The absence in the syllabus of instruction regarding PIO's
constitutes an exception to the principle usually followed that
a student pilot should be prepared to recognize, avoid and
counter potential hazards. When the basis of flight instruction
does not include control theory it would not appear to be
possible to provide adaquate instruction with regard to Pilot
Induced Oscillations.

   Modelling the PIO phenomena might be a worthwhile CSG project.
However, I'm not entirely confident that simulating the process
on a PC would neccesarily capture the actual phenomena well
enough to be useful. It seemed to me that the entry into the
PIO mode was triggered first by poor control of the approach
generating an excessive rate of closure with the runway, followed
by panic ( a harsh bounce off the runway makes its own very
real contribution here ) followed by a transition to a bang-bang
mode of control with sensory processing being degraded both in
precision and timeliness. The role of panic involved in
initiating an actual PIO may be an important part of the phenomena,
and I doubt whether flying a PC would "induce the emotional effect."

  As a starting point, however, it might be interesting to work
with a simulation in which the subject attempted to control a
process with variable degrees of stability, and varying degrees
of lag between control inputs and changes in the vehicle's behavior.
At some point increasing instablities or increasing transport delay
ought to overwhelm a subjects capacity to control the process
effectively. PIOs during landing attempts, however, appear to
involve more than pure ( unconstrained ) instablities or transport
delays, the influence of the nearby runway and the possiblity of
a stall close to the ground might be stimulated by a task of guiding
a marginally stable vehicle with a considerable lag in response
to control inputs on a path between two walls.
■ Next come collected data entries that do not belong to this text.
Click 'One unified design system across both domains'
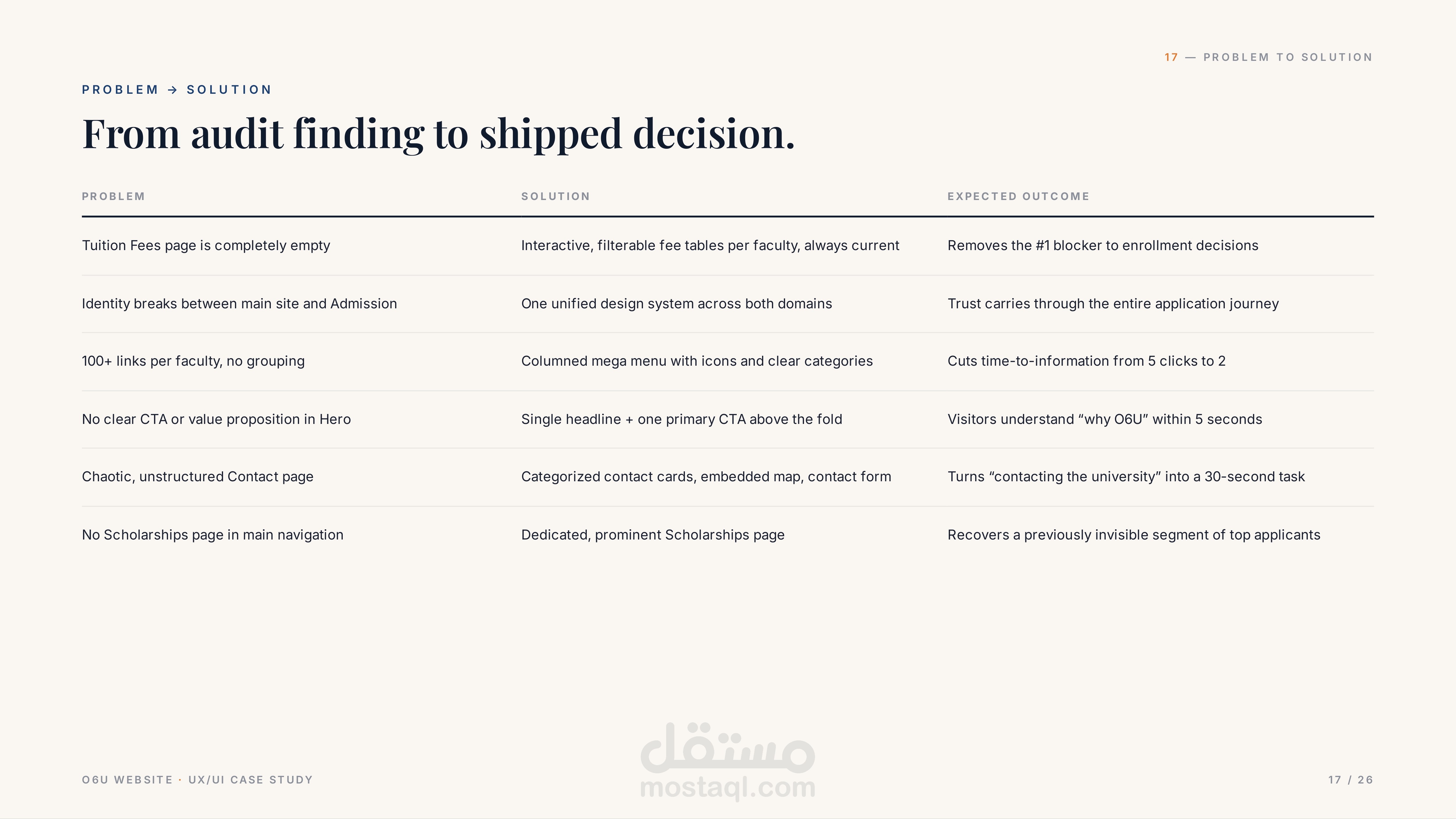coord(676,303)
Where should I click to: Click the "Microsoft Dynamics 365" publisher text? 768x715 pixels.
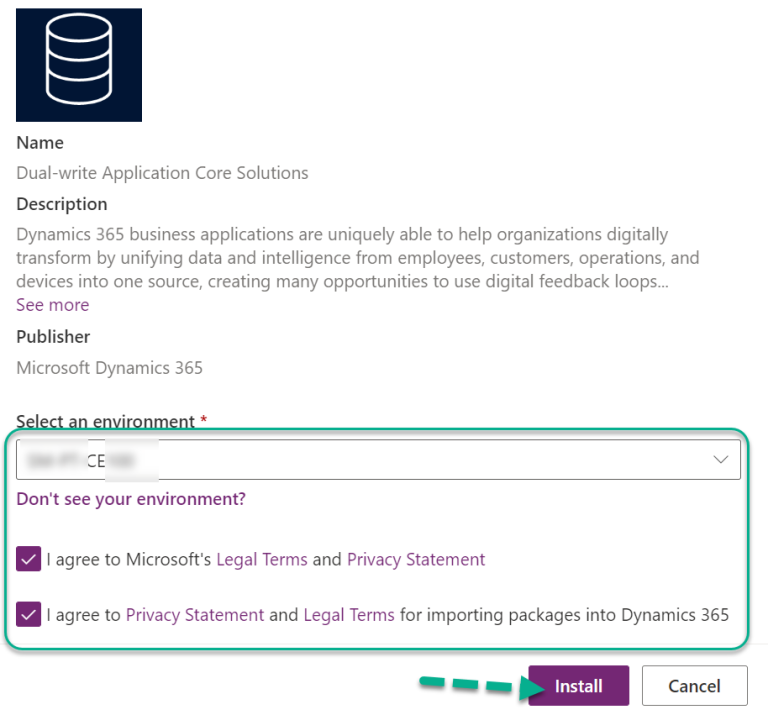pyautogui.click(x=109, y=368)
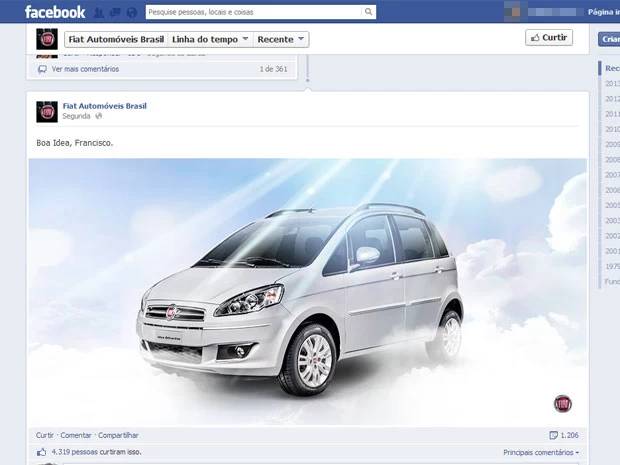620x465 pixels.
Task: Click the Facebook logo
Action: pyautogui.click(x=55, y=12)
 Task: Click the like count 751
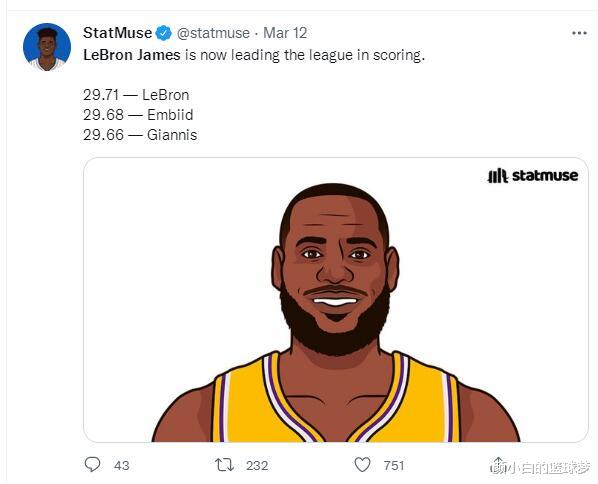click(x=394, y=465)
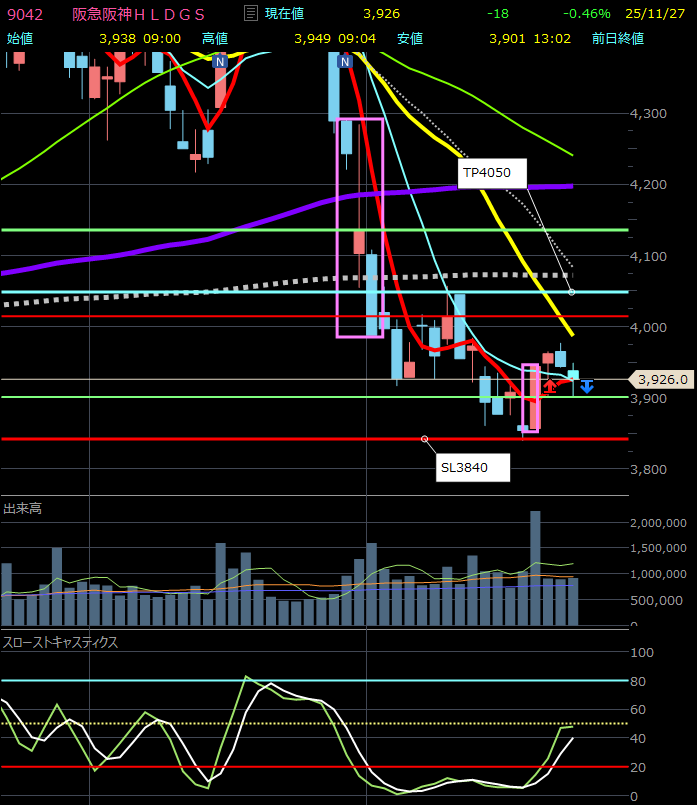
Task: Click the 出来高 volume panel label
Action: click(21, 508)
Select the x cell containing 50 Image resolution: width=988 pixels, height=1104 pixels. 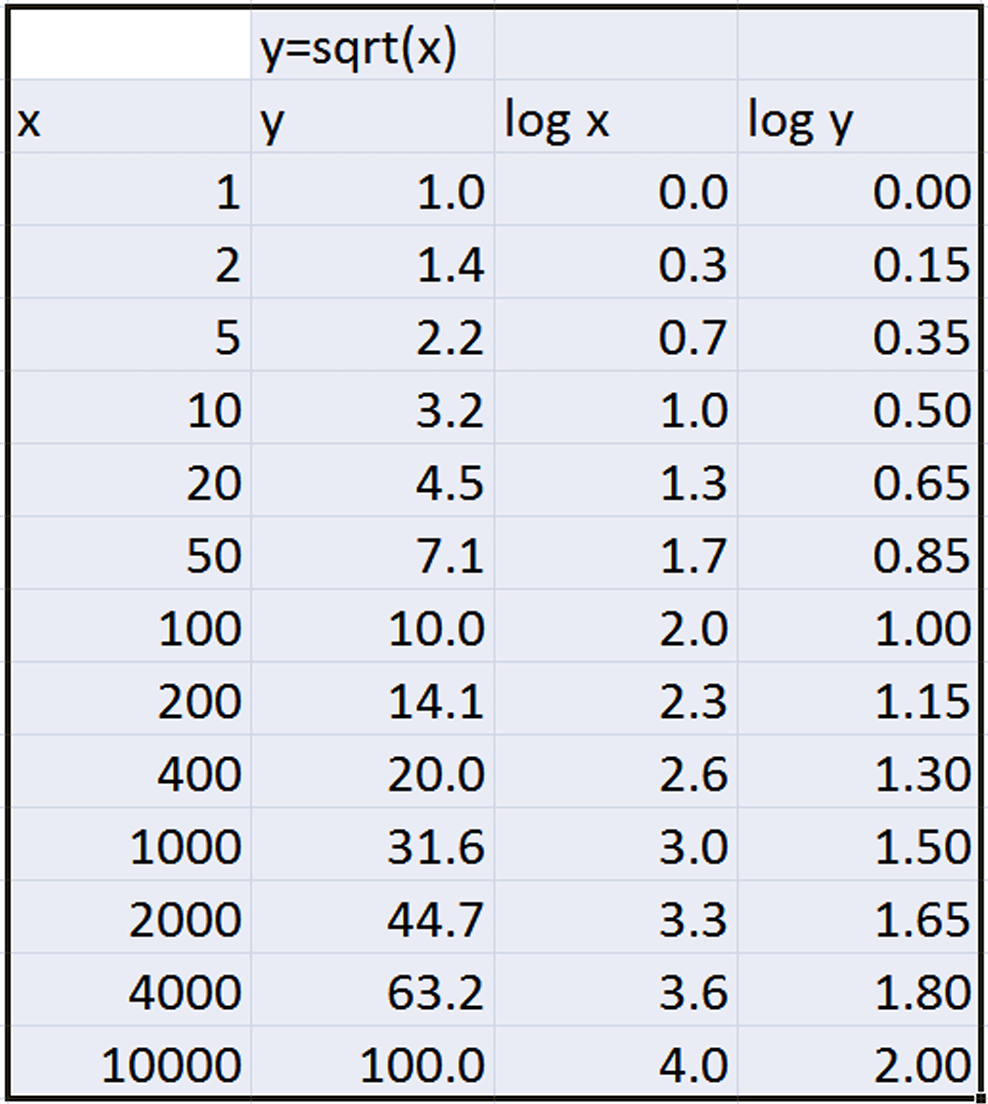tap(129, 556)
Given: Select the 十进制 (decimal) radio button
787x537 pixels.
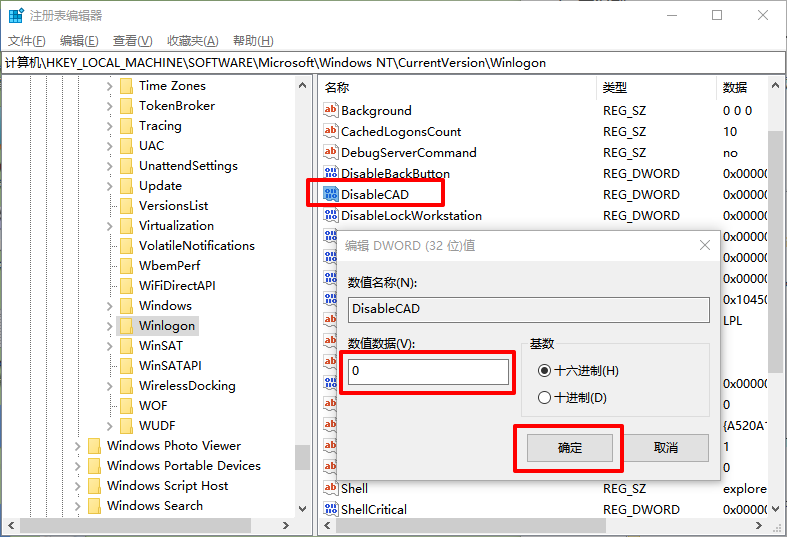Looking at the screenshot, I should click(x=544, y=397).
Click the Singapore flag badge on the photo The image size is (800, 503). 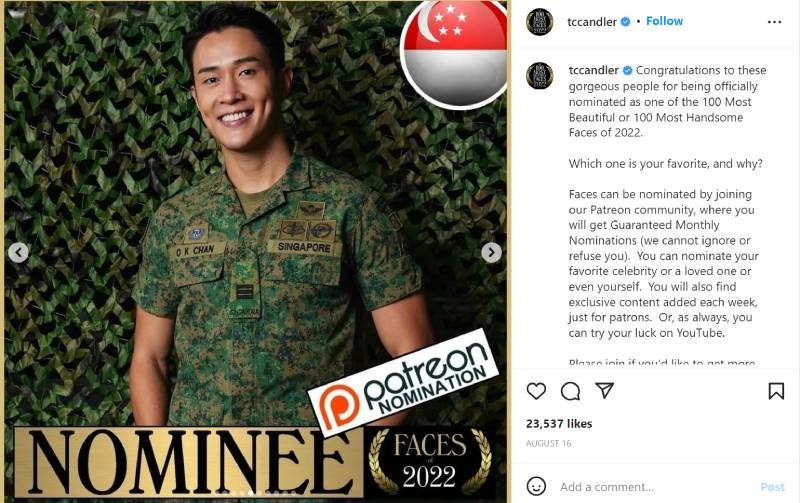(454, 54)
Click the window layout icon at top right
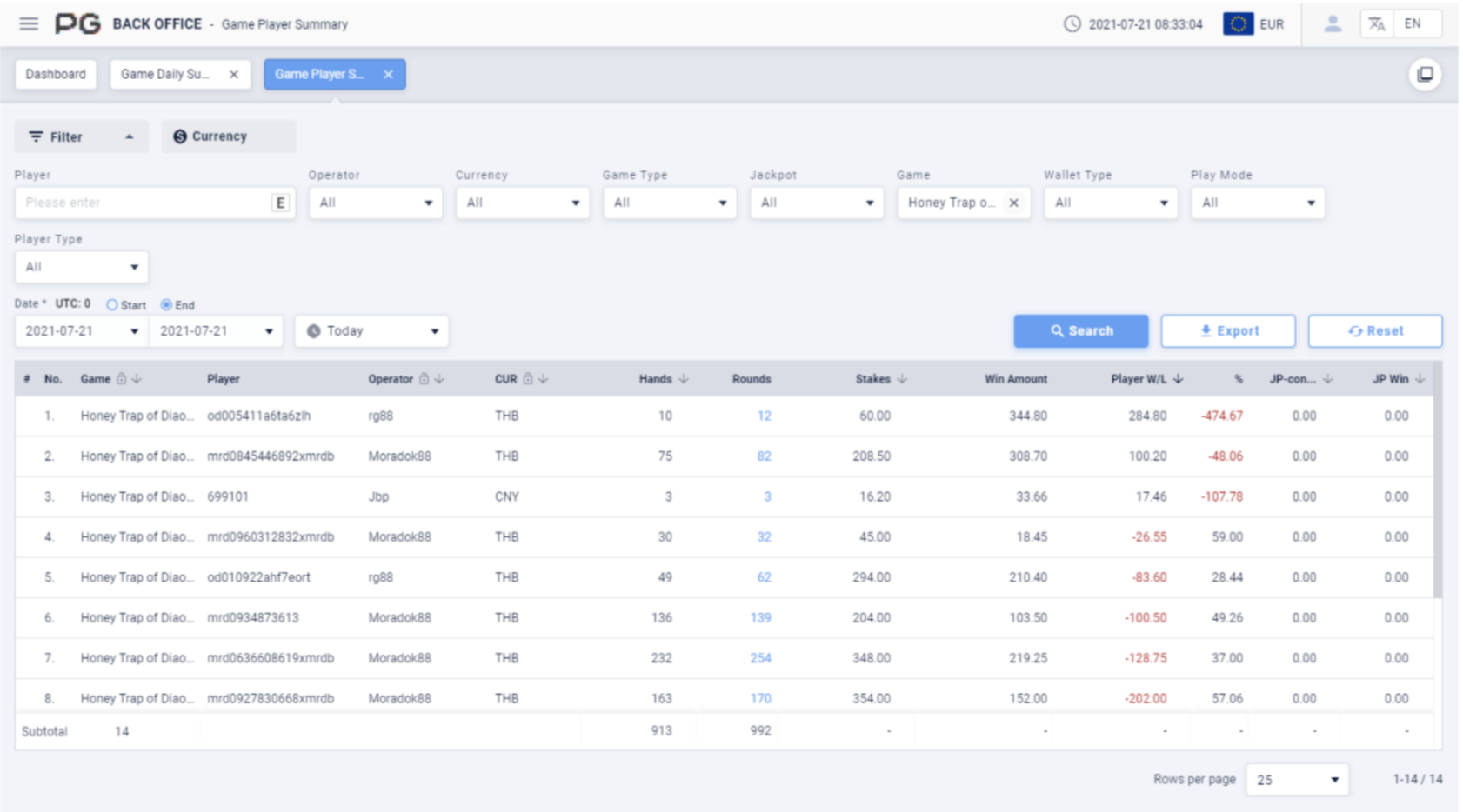The height and width of the screenshot is (812, 1463). 1425,74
A transition
between stable control and the PIO sort of phenomena might be
triggered by a random external disturbance, or a abrupt turn of
the path. Familiarity with the input-output relations of control
outputs and vehicle response may also be important.

   If the PIO phenomenon could be model convincingly, it might
attract some significant attention in the flight training community.
While I'm not familiar with recent developments in flight instruction,
it seems likely that PIOs during landing attempts would continue
to be neglected. I would think that an increasing concern with
liablity exposure would mandate that this would be the case
for instruction based upon actually provoking PIOs. However,
if an effective simulation could be developed, then the same
liablity considerations might be a very strong selling point
for such a program.

   More friviously it ought to be noted that flight simulator
programs are among the best selling games.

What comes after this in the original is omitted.